Dataset entries
=====

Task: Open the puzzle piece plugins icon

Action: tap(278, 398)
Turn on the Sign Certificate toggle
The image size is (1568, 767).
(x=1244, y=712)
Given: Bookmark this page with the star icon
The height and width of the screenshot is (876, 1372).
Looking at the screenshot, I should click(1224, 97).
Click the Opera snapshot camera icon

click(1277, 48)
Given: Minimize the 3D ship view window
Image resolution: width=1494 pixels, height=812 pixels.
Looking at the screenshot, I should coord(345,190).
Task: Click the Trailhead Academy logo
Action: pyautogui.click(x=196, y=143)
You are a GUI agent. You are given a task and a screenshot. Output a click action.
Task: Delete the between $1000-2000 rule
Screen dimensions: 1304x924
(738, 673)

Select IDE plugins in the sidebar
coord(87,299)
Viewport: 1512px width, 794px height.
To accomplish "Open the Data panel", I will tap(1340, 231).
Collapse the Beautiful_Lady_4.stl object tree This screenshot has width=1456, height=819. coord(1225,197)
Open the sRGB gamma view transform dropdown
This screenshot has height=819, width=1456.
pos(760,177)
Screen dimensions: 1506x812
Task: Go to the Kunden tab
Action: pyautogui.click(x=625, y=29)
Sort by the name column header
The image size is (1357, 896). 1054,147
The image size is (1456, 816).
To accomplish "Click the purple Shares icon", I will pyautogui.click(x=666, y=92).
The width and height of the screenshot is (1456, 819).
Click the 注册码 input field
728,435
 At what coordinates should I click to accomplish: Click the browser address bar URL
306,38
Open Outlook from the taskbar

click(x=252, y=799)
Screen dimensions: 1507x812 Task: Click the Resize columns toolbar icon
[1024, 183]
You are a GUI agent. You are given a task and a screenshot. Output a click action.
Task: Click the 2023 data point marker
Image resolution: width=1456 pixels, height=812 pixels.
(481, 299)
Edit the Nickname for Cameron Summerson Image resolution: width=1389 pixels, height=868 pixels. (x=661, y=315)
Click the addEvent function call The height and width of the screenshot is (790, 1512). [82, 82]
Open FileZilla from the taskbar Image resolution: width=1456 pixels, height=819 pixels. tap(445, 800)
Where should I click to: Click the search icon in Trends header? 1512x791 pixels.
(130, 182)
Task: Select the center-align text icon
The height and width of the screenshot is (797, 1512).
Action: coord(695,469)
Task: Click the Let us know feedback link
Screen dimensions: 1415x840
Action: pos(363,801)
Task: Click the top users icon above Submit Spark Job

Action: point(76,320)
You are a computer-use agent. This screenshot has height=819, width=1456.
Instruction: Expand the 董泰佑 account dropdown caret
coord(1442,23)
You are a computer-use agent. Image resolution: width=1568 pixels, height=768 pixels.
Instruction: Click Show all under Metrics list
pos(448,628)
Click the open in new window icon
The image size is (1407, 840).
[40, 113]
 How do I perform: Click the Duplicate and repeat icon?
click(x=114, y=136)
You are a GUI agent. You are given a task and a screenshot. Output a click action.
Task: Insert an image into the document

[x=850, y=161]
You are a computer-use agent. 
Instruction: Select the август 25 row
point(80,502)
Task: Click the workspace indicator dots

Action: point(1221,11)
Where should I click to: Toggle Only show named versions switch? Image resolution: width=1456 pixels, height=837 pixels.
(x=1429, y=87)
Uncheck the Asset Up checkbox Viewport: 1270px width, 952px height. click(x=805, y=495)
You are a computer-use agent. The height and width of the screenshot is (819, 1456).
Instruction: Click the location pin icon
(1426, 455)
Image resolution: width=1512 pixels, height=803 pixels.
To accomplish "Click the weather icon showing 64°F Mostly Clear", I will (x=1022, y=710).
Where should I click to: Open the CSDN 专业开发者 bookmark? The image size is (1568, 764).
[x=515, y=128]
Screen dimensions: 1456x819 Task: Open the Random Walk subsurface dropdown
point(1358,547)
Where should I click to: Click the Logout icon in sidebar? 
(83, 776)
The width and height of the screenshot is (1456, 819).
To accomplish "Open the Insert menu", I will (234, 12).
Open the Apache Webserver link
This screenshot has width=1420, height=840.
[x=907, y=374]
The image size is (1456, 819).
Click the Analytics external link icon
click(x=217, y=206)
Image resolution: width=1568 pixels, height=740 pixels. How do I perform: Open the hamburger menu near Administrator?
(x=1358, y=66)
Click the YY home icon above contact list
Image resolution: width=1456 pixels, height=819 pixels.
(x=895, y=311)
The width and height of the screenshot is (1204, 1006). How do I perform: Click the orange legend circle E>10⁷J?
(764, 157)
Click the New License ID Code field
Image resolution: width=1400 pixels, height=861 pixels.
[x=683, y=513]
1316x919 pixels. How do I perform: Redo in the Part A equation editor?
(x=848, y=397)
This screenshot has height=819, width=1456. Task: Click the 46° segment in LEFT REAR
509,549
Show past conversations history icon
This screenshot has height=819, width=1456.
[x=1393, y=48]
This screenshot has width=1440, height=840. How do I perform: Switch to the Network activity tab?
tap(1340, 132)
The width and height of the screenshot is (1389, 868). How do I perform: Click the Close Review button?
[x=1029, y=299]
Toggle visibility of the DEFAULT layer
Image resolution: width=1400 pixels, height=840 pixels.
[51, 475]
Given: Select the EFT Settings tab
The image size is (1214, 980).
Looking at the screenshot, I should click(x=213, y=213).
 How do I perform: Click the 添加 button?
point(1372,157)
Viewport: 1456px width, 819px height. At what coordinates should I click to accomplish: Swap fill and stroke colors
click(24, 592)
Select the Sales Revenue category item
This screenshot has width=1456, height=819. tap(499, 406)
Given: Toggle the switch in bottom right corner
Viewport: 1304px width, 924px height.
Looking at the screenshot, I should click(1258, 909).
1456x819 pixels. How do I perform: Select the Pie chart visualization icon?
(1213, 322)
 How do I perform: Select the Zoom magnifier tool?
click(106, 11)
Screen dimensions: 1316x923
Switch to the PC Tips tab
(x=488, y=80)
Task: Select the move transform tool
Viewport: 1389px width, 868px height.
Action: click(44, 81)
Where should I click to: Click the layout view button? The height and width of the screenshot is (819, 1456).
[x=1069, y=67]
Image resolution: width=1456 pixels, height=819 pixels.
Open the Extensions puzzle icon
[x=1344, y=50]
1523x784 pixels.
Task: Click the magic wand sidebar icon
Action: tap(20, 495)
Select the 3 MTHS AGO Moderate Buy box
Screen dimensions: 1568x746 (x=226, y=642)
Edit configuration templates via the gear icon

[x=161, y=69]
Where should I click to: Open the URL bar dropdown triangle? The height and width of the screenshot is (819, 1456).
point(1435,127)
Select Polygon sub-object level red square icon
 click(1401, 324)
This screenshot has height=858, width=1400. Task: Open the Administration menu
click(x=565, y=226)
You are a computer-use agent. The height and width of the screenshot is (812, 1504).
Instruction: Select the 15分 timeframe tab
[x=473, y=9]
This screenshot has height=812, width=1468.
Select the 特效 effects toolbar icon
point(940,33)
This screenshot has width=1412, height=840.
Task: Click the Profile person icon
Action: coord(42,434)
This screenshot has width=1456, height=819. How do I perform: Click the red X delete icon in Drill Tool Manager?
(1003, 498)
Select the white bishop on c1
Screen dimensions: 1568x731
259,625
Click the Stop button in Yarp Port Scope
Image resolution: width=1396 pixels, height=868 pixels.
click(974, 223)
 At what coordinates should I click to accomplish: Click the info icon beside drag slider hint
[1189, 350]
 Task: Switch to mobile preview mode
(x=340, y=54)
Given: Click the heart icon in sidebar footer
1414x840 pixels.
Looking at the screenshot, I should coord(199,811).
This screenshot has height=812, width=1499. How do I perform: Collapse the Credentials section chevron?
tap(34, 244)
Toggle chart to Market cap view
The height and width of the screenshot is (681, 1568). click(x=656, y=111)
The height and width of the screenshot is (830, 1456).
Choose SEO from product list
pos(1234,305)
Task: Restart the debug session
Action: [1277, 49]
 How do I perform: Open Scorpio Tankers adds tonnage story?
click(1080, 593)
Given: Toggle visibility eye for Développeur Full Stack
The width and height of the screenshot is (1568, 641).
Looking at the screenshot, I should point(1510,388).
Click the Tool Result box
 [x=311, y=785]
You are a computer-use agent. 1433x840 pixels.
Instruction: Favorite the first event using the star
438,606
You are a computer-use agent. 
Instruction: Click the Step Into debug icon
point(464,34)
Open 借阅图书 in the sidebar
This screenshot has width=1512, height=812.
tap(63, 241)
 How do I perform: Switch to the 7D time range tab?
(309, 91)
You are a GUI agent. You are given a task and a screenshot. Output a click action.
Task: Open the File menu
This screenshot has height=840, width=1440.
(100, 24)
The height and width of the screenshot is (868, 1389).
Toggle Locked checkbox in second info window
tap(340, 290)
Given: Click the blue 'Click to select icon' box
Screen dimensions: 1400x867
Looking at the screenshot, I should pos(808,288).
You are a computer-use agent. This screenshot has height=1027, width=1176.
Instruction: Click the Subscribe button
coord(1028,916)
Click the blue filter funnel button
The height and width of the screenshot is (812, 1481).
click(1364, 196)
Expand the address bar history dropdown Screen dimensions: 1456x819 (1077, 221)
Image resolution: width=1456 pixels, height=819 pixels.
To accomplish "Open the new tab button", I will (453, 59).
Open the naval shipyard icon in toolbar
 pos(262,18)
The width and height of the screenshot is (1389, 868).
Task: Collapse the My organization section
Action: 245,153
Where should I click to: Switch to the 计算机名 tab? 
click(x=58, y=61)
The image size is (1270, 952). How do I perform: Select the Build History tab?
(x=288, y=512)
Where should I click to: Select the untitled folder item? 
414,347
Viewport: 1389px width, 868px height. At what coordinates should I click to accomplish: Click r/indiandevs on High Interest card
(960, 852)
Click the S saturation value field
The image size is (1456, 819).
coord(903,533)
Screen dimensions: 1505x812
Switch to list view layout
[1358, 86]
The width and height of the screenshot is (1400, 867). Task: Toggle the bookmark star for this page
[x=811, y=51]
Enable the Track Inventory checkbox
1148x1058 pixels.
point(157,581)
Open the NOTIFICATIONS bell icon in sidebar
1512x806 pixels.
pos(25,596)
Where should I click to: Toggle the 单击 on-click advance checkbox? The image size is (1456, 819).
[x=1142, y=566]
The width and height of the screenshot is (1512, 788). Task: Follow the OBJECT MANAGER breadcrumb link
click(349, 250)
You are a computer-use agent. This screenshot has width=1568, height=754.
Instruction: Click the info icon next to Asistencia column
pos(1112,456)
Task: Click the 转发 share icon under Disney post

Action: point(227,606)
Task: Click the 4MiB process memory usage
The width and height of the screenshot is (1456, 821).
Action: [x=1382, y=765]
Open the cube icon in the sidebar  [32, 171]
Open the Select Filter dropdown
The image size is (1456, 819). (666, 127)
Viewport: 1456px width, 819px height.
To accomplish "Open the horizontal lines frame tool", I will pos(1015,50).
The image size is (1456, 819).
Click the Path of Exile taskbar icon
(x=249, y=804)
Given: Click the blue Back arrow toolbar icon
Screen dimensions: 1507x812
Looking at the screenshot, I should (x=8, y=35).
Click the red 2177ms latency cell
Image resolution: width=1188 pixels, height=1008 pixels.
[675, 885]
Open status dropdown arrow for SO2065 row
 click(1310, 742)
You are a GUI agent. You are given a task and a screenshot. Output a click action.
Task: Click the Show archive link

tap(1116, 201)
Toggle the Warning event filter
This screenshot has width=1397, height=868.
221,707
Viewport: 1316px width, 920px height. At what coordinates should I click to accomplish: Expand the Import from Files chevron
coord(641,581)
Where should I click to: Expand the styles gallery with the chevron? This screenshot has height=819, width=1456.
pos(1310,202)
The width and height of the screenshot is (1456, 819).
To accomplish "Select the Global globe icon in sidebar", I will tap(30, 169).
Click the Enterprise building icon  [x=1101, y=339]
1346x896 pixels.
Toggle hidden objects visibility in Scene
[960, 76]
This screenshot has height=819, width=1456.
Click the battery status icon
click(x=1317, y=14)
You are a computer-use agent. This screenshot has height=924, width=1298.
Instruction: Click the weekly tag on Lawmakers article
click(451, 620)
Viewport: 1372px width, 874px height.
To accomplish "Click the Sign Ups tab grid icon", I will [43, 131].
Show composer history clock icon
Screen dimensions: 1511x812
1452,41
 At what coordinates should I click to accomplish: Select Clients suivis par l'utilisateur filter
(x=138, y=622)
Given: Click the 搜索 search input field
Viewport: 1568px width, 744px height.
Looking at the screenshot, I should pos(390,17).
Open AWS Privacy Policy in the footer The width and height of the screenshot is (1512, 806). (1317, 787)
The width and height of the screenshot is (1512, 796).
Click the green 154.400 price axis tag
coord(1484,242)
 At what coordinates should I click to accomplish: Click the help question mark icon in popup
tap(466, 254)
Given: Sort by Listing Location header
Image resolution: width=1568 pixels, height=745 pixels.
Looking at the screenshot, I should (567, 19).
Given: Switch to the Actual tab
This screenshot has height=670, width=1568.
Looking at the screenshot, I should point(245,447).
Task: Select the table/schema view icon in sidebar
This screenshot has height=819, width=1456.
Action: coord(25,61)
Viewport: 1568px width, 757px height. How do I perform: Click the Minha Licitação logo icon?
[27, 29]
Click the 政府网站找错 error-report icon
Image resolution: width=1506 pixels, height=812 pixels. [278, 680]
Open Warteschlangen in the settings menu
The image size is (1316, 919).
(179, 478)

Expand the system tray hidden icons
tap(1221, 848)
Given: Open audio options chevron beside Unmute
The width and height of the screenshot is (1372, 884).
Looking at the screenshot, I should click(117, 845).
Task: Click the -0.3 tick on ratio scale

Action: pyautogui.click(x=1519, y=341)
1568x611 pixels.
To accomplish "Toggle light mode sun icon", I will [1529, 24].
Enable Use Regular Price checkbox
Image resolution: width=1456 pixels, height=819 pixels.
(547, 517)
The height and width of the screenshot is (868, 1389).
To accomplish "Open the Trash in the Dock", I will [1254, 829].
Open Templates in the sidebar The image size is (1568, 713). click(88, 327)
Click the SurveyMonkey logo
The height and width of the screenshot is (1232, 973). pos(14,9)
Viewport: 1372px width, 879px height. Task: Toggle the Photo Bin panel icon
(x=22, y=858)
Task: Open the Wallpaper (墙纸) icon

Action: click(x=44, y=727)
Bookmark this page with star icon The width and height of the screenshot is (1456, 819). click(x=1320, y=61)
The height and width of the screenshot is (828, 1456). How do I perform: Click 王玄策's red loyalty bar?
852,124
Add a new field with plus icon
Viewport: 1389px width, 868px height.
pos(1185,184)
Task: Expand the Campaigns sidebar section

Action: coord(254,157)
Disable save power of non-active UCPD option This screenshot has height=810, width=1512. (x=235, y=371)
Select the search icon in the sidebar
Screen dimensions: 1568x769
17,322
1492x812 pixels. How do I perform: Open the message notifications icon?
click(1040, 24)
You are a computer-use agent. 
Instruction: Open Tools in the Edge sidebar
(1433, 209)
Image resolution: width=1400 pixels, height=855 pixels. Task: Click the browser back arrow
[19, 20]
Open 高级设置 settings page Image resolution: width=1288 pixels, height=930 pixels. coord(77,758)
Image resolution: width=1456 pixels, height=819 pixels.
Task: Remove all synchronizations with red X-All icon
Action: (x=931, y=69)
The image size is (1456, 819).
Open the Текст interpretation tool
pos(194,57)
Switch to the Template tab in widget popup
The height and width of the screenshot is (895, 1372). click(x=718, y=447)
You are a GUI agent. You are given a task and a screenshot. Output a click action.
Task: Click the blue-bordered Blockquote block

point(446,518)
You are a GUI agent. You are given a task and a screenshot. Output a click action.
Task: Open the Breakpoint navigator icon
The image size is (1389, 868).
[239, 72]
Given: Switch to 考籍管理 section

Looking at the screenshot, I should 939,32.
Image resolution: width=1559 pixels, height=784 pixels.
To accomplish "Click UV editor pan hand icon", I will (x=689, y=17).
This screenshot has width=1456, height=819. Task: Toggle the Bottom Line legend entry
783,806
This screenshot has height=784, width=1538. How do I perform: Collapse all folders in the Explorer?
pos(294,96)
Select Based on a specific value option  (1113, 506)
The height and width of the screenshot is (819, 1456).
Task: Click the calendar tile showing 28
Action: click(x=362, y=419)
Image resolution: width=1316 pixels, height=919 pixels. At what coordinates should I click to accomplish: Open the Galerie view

=====

To do - All that is wanted is an exact copy of the lines above from the one with "Switch to list view layout" through the one with "Open the NOTIFICATIONS bell icon in sidebar", with both ends included.

Answer for the task -
Switch to list view layout
[1358, 86]
The width and height of the screenshot is (1400, 867). Task: Toggle the bookmark star for this page
[x=811, y=51]
Enable the Track Inventory checkbox
1148x1058 pixels.
point(157,581)
Open the NOTIFICATIONS bell icon in sidebar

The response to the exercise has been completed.